Il s’ensuit donc que l’un des défis les plus importants de notre époque ne cadre pas bien avec le modèle de l’État-nation. Les progrès réalisés dans l’étude des carottes de glace provenant de la fonte des glaciers signifient que les humains peuvent désormais regarder leur histoire planétaire remontant à des milliers d’années. L’émergence et la vulgarisation des sciences de la terre telles que la géologie et la géophysique et autres signifient qu’une grande quantité de données a été convertie en nombres qui peuvent être mis dans des modèles statistiques prédictifs et révéler l’avenir. Les humains pouvaient à peine prédire le temps quand le traité de Westphalie a été signé ; ils peuvent désormais prédire les catastrophes météorologiques et climatiques avec une grande précision. C’est précisément ce type de technologie qui a permis aux humains de vraiment comprendre la profondeur de la catastrophe climatique à laquelle la planète est confrontée.

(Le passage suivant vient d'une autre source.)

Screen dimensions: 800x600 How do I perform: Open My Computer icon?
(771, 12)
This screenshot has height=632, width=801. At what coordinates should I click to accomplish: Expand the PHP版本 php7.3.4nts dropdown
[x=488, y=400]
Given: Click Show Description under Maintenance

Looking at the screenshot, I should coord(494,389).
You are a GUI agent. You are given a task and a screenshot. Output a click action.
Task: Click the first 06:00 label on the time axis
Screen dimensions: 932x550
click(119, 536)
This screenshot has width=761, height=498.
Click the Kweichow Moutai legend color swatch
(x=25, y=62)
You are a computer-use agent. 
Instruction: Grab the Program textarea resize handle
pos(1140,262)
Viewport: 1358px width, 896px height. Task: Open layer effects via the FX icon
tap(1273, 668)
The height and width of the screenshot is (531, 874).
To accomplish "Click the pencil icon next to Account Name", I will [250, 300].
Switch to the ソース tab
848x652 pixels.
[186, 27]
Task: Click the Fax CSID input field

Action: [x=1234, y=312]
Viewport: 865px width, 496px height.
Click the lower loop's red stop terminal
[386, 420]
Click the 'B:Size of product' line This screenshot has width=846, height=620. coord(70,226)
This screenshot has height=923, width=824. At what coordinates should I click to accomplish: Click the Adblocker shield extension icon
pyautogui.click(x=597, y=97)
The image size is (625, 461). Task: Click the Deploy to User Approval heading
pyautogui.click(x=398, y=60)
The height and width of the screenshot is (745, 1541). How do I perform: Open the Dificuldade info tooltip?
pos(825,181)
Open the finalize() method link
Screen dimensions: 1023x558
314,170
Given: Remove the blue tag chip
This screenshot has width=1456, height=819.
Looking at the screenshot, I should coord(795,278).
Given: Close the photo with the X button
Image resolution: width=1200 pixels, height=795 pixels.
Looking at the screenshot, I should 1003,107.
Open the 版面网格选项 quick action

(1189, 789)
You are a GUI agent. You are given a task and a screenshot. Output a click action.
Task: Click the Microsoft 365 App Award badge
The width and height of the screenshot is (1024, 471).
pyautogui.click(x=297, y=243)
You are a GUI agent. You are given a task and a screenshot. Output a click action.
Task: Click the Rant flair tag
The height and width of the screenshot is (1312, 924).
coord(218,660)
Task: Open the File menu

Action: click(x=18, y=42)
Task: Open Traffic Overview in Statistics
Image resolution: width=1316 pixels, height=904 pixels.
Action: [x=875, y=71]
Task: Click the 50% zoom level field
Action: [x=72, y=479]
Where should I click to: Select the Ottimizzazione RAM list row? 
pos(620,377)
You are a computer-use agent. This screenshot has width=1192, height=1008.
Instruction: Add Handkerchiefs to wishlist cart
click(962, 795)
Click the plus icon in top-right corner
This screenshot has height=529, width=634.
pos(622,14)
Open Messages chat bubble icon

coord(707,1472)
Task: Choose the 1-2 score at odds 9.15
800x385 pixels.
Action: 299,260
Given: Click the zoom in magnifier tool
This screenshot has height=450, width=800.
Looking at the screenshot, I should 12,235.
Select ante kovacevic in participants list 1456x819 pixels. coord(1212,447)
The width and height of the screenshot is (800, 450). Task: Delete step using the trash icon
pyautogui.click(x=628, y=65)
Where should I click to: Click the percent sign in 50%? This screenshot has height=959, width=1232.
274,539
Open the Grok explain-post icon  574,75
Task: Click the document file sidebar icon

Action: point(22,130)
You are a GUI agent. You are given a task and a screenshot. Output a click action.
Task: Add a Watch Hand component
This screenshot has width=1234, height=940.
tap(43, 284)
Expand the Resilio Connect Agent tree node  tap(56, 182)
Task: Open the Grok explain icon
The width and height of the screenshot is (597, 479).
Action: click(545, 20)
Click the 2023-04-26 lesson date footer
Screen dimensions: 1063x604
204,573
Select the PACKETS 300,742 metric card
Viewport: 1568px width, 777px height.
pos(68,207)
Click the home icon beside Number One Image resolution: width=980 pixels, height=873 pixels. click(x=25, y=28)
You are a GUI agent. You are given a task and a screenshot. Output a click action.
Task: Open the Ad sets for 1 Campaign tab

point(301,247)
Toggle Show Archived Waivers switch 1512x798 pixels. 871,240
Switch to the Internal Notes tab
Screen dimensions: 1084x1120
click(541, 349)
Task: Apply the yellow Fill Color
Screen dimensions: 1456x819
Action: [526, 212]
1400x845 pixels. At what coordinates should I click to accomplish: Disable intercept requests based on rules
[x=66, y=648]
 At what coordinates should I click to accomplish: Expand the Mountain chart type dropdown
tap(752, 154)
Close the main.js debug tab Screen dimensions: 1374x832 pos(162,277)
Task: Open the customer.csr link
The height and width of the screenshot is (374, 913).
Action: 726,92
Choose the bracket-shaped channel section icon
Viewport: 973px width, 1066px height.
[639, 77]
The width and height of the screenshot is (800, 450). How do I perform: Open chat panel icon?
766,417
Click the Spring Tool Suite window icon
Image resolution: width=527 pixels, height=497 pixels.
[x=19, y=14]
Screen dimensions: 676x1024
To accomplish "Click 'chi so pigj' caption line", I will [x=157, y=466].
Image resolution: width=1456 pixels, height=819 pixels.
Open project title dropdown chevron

Même si des guerres telles que celle en Ukraine semblent souligner l’importance de l’État-nation, et que la construction de murs frontaliers en forme de forteresse suggère une signification aussi littérale que possible de l’État-nation, il se pourrait bien que ce soit le dernier soupir de la État-nation. Les écologistes pointent du doigt la planète en train de devenir une unité politique telle que ses frontières et son bien-être général deviennent la base de la coopération mondiale. En termes simples, l’évaluation du temps à l’échelle des millénaires rendue possible par les avancées scientifiques et les superordinateurs met en évidence la nécessité de nouvelles unités politiques qui se concentrent sur l’interdépendance de tous et de tout sur la planète. La pandémie de Covid-19 est sans doute aussi le produit de la hausse des températures. Il a souligné que les pays doivent encore proposer une réponse collective.

Le passage d’un État-nation à une coopération planétaire est inévitable. La vision à long terme de notre planète, attestée par les carottes de glace des glaciers, a révélé ce qu’était la terre bien avant même les humains. La planète se réchauffe, les habitats disparaissent et la catastrophe environnementale est courtisée et flirtée à chaque occasion. Le modèle d’organisation politique de l’État-nation n’a pas produit les moyens de maîtriser la plus grande menace à laquelle notre planète est confrontée. Il est peut-être temps d’en envisager un nouveau.

L’auteur est un avocat qui enseigne le droit constitutionnel et la philosophie politique.